Bisogna però dire che molte segnalazioni della penisola e delle isole andrebbero riferite a Q. dalechampii e Q. pubescens subsp. pubescens e a incroci di queste con la Rovere o la Roverella, si deve dedurre che la Rovere è più diffusa al nord ai piedi delle Alpi, Prealpi e zone collinari fino alla Toscana.
E' specie piuttosto rara con popolamenti di una certa consistenza e si trova piuttosto sporadica nei boschi misti di latifoglie mesofile, attestandosi nelle parti sommitali delle zone collinari su terreni tendenzialmente acidi o sub-acidi, vicariante in queste formazioni la Farnia nei Querco-Carpineti collinari e formando in altre i Rovereti tipici e i Rovereti dei suoli acidi ai piedi delle Alpi.
Particolarmente nell'Italia centrale sono stati segnalati boschi puri di Rovere o misti con altre latifoglie; nella Toscana settentrionale (Lunigiana, Garfagnana, Alpi Apuane), nel “Bosco di Tatti” nel Volterrano, a Sargiano nei pressi di Arezzo, nel Senese, sul Monte Corona, presso Umbertide in Umbria, sulle colline del Trasimeno, sul Monte Gemmo presso Camerino, sui Monti della Tolfa e sui Monti Cimini nel Viterbese, nel Terramano, in Sicilia sulle Madonnie ci sono interessanti formazioni di una certa estensione e particolari per la loro posizione periferica rispetto al suo areale.
L'autoecologia della Rovere la definisce come specie tendenzialmente oceanica e perciò ama l'umidità atmosferica elevata per tutto l'anno.
Il suo areale centrale è la media Europa, perciò climi temperati con piovosità ben distribuita specialmente nella stagione vegetativa, resiste molto bene alle basse temperature, ma meno che in Farnia, preferisce inverni non troppo rigidi e collocandosi sulle alture piuttosto che nelle pianure, si salva dalle gelate tardive dato che entra presto in germogliazione, mediamente 10-15 gg prima della Farnia, ma alle latitudini più settentrionali l'intervallo si riduce fino ad annullarsi,
A differenza della Farnia sopporta meglio l'aridità edafica grazie al suo apparato radicale molto profondo perciò non necessita di falda freatica superficiale.
La specie viene definita “acidoclina” cioè che tende a svilupparsi su terreni tendenzialmente acidi, ma e specie frugale e accetta anche suoli debolmente calcarei; all'interno del suo areale è specie leggermente sciafila e i semenzali preferiscono nei primi anni, una ombreggiatura intorno al 50%.
Rispetto al Faggio sopporta meno le basse temperature è meno sciafila e più tollerante l'aridità del suolo; rispetto alla Farnia non sopporta la falda freatica troppo superficiale, è più rustica resistendo meglio alla siccità estiva, sopporta meglio la densità laterale essendo meno esigente in luce.
La Rovere sembra meno soggetta al “deperimento delle querce” ed anche agli attacchi di Oidio (mal bianco) di conseguenza le piante hanno più capacità di immagazzinare sostanze di riserva.

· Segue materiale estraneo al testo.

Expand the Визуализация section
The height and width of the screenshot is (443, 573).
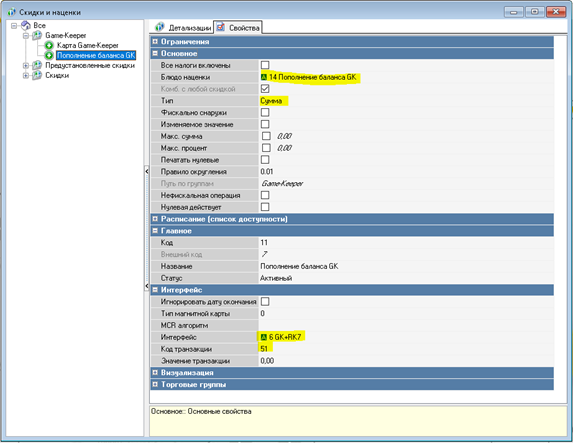[155, 372]
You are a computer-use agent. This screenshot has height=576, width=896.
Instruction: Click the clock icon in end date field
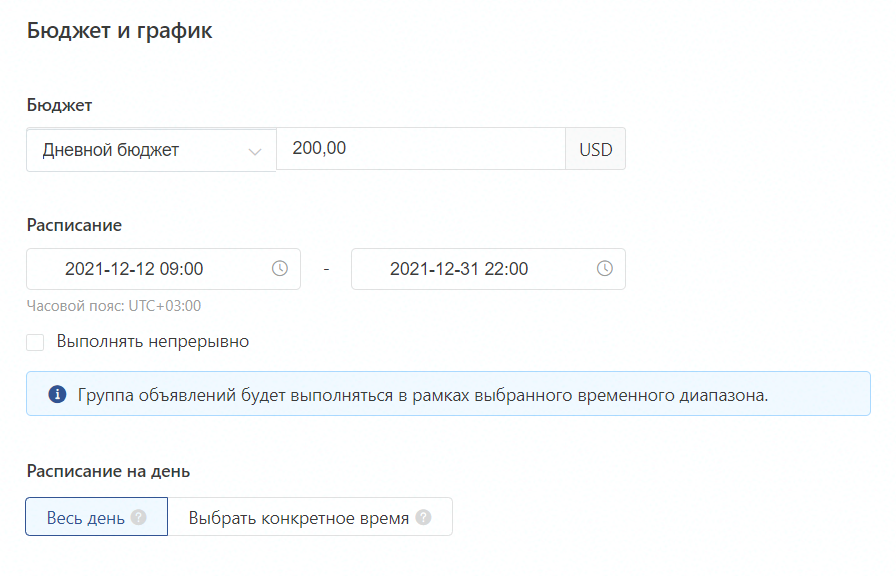tap(605, 269)
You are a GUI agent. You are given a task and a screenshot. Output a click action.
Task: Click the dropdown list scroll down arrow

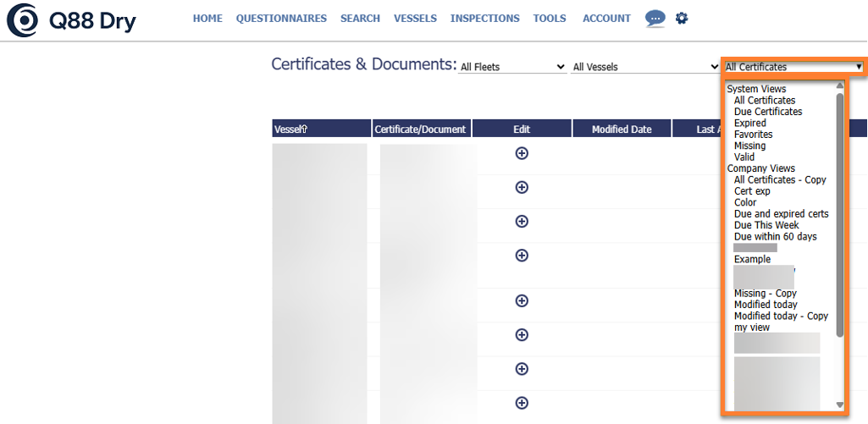tap(840, 405)
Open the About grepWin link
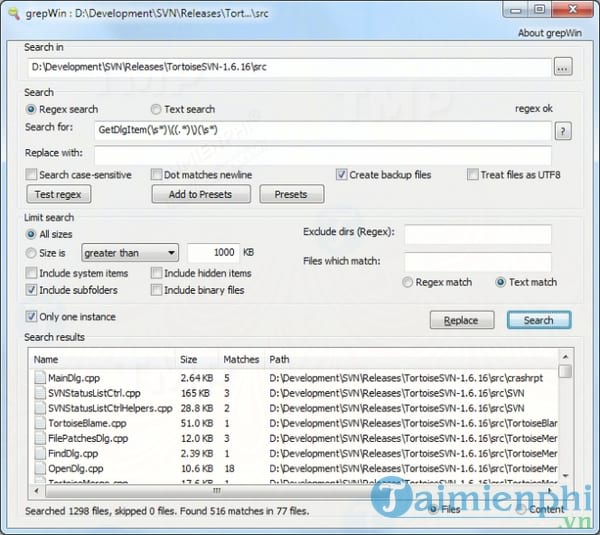Image resolution: width=600 pixels, height=535 pixels. (544, 33)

Al centro del suo areale, in Europa centrale, ma in parte anche al piede delle Alpi, la Rovere forma associazioni con Betulla su terreni decisamente acidi, mentre in condizioni di minor acidità, forma cenosi con Faggio, Carpino bianco, Tiglio selvatico e Ciavardello con terreno ben drenato; in condizioni di maggior disponibilità idrica, la Rovere si accompagna al Carpino bianco e Acero montano, A. riccio e Frassino maggiore.
Se la falda freatica diventa troppo superficiale e il suolo è ricco, la Rovere viene sostituita dalla Farnia; queste formazioni si possono inquadrare nell'ordine “ Quercetalia robori-petraeae”.

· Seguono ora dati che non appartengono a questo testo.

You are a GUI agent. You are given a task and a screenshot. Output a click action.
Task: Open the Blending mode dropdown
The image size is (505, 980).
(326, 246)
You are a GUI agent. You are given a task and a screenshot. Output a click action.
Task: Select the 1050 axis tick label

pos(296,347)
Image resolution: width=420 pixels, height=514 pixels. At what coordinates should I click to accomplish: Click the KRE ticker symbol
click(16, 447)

Oltre ai querceti acidofili si trovano anche cenosi di Rovere misto a Faggio in terreni calcarei, in questo caso si incontrano anche specie calcifile come il Sorbo montano, il Carpino nero e l'Orniello.
In molti querceti medioeuropei, il Faggio ha un ruolo subordinato anche quando le condizioni pedoclimatiche sarebbero a lui più favorevoli, in questo caso si ritiene che si tratti di alterazioni antropiche che hanno privilegiato la Rovere rispetto al Faggio.
Nella nostra penisola le cenosi a Rovere, come si è detto prima, sono piuttosto rare e di difficile inquadramento sintassonomico essendo molto varie e, in molte zone, al limite del suo areale.
Nell'Italia settentrionale i rovereti sono frammentari e spesso manipolati dall'uomo in modo tale che hanno ostacolato non poco l'inquadramento fitosociologico, ma si dispone al momento di tre buone associazioni validamente descritte: “ Carici umbrose-Quercetum petraeae (rovereto tipico collinare)” e “Seslerio autumnalis-Quercetum petraeae” che è il rovereto di raccordo fra gli ordini: Quercetalia pubescentis e Quercetalia robori petraeae (Poldini 1982).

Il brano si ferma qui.